▶ Source data:
┌────────
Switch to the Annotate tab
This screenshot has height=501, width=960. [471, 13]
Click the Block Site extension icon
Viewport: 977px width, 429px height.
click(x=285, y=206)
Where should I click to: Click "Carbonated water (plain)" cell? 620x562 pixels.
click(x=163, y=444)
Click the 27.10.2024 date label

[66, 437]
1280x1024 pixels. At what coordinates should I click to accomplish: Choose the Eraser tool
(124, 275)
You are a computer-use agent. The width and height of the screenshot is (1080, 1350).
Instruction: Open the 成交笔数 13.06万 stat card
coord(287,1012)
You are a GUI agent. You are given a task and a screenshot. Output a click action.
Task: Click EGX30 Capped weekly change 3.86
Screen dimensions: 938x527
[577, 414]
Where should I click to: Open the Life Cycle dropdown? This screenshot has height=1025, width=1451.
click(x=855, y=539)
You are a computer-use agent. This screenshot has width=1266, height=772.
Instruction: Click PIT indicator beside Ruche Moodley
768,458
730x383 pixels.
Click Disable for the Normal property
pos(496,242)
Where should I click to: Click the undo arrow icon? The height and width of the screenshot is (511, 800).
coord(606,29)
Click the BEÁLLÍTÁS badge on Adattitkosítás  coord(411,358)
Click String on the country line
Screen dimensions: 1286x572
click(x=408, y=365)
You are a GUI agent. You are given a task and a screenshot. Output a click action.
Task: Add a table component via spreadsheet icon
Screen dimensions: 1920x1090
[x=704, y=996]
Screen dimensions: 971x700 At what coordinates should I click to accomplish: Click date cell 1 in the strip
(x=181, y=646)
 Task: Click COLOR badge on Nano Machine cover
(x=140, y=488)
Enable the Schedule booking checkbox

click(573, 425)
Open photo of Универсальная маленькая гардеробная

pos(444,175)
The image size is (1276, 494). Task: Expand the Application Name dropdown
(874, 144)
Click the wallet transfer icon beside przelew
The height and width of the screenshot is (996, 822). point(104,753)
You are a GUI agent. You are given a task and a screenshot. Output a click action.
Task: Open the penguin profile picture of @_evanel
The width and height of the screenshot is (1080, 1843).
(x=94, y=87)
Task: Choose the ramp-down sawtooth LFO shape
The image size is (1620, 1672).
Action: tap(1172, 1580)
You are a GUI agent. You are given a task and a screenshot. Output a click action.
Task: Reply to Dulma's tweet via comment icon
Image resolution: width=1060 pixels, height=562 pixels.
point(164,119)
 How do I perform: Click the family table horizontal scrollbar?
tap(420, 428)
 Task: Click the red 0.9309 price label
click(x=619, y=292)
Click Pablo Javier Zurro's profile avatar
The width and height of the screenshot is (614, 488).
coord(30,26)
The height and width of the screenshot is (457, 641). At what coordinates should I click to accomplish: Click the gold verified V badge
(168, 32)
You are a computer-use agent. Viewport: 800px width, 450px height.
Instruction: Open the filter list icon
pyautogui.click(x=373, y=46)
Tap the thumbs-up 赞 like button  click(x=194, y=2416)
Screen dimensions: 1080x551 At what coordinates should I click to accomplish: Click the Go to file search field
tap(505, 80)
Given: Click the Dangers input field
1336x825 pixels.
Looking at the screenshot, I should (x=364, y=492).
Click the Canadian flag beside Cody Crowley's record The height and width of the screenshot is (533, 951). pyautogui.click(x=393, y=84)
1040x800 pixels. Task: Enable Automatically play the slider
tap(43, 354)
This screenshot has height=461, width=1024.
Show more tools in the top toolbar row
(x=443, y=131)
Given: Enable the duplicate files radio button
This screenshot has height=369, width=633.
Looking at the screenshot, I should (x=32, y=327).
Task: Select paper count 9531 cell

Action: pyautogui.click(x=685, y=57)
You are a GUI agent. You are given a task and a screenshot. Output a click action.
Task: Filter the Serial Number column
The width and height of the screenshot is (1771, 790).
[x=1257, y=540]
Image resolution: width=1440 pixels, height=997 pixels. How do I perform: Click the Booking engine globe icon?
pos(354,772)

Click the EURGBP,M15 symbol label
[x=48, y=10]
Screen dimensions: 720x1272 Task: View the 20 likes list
└────────
Would you please repeat exactly the lines above, starting at the line with "Click the wallet transfer icon beside przelew" and stopping at the line with "You are a computer-use agent. Viewport: 800px", both included?

▶ Solution to this problem:
Click the wallet transfer icon beside przelew
The height and width of the screenshot is (996, 822). point(104,753)
You are a GUI agent. You are given a task and a screenshot. Output a click action.
Task: Open the penguin profile picture of @_evanel
The width and height of the screenshot is (1080, 1843).
(x=94, y=87)
Task: Choose the ramp-down sawtooth LFO shape
The image size is (1620, 1672).
Action: tap(1172, 1580)
You are a GUI agent. You are given a task and a screenshot. Output a click action.
Task: Reply to Dulma's tweet via comment icon
Image resolution: width=1060 pixels, height=562 pixels.
point(164,119)
 How do I perform: Click the family table horizontal scrollbar?
tap(420, 428)
 Task: Click the red 0.9309 price label
click(x=619, y=292)
Click Pablo Javier Zurro's profile avatar
The width and height of the screenshot is (614, 488).
coord(30,26)
The height and width of the screenshot is (457, 641). At what coordinates should I click to accomplish: Click the gold verified V badge
(168, 32)
You are a computer-use agent. Viewport: 800px width, 450px height.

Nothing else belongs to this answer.